Five years ago, median incomes could buy the average home in 39 large areas; today, they can only afford it in 11.
A typical U.S. home was beyond the reach of a median-income household five years ago. According to a recent Zillow analysis, even if they had $73,000 saved for a down payment, they are currently more than $17,000 short.
Amazing home value increases and rising mortgage rates in recent years have raised the financial bar for homeownership, even though the housing market is more buyer-friendly this spring with more properties for sale and a record number of sellers lowering their list prices. Pressures on affordability have increased interest in single-family rentals while reducing buyer desire.
“Affordability remains a steep hill to climb, especially for first-time buyers,” said Kara Ng, senior economist at Zillow. “While the financial bar has gotten higher, we’re also in the middle of the most buyer-friendly spring since before the pandemic for those who can make the finances work. Inventory is up, prices are softening, and sellers are negotiating.

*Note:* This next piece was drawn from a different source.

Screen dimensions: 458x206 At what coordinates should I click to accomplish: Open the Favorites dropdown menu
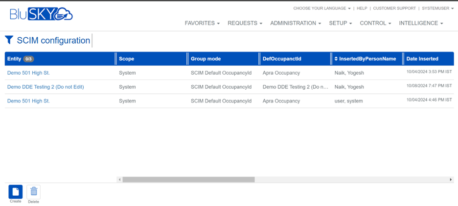click(202, 23)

To make homeownership more broadly accessible, though, we need lasting solutions, starting with policies that allow more homes to be built in the right places.”
Buyers Struggle with Prices
Today, if a buyer has $73,594 saved for a 20% down payment, they must earn about $100,000 annually to comfortably afford a median U.S. home valued $367,969. Accordingly, a median-income household would require a raise of $17,670. That same household would need a $36,287 pay boost if their funds were just sufficient for a 10% down payment.
In four large metro regions, all in California, median earnings would require six-figure hikes. A median-income household in San Jose would require a raise of more than $250,000 to afford the average property, even if they had a staggering $330,000 saved for a 20% down payment. Additionally, median-income households in San Diego ($128,954), Los Angeles ($149,375), and San Francisco ($165,566) would require six-figure hikes.